The Yellowknife resident had just arrived in Miami when media began reporting that a category 5 hurricane – one of the strongest storms ever recorded off the Atlantic Ocean – was barreling toward Florida.

“My boyfriend's family were really, really nervous about the storm,” said Ignacio-Pacunayen in an interview Wednesday, before boarding a flight back to Calgary, where she goes to university.

In an attempt to avoid the hurricane's projected path, the young couple fled to the Tampa Bay area on Friday, where her boyfriend's family, lives. Three days later, an updated forecast showed the storm heading on a more westerly track – which would take it right over Tampa instead.

It's a five-hour drive from Miami to Tampa, and gas stations along the way were clogged with people fleeing the storm. Drivers were agitated, yelling and honking at each other, fighting for fuel.

“A lot of gas stations where actually running out of gas,” she said. “So that was pretty terrifying.”

Hurricane Irma had weakened somewhat to a category 1 storm by the time it reached Tampa on Saturday. It was raining, but winds, said Ignacio-Pacunayen, were comparable to “a pretty windy day” in Yellowknife.

The storm was, however, strong enough to knock out power at the Anid house Saturday night. When Ignacio-Pacunayen spoke with Yellowknifer four days later, electricity had yet to return to the family's neighbourhood.

For four days, Ignacio-Pacunayen and the Anid family hunkered down, playing board games and eating snacks under dim candle light to pass the time.

“It was really hot, obviously, because when the power goes out, there's no air conditioning,” said the University of Calgary student.

There was no water either, as the house relies on electricity to pump it from a nearby well.

“We (had) filled the bathtub so we could flush the toilet. It was not enjoyable at all,” she said. “I needed to wash my hair so I had to stick my head in a bathtub of cold, old bathwater and it was really gross ...

You take a lot for granted when you have power.”

Back home in Yellowknife, Ignacio-Pacunayen said her mother was panicking.

“Oh my goodness my mom was so nervous,” said the 22-year-old. “When we found out about the hurricane, my mom was like, 'You need to get out, you need to book a flight now' … I didn't really want to end my vacation early and I was kind of being stubborn about it.”

Apart from losing power, Ignacio-Pacunayen and her boyfriend's family survived the storm unscathed.
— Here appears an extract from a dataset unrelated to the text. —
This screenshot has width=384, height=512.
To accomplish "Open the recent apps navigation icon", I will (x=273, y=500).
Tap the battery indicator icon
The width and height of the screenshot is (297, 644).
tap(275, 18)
There were downed trees and some flooding in Odessa, but the house stood up against the storm.

Stranded in Florida, Ignacio-Pacunayen missed her first two days of school at the University of Calgary.

“Before the storm, it was kind of terrifying,” she said of anticipating Irma's arrival in the U.S., which sparked a mass exodus of Floridians north. “It was definitely an interesting experience.”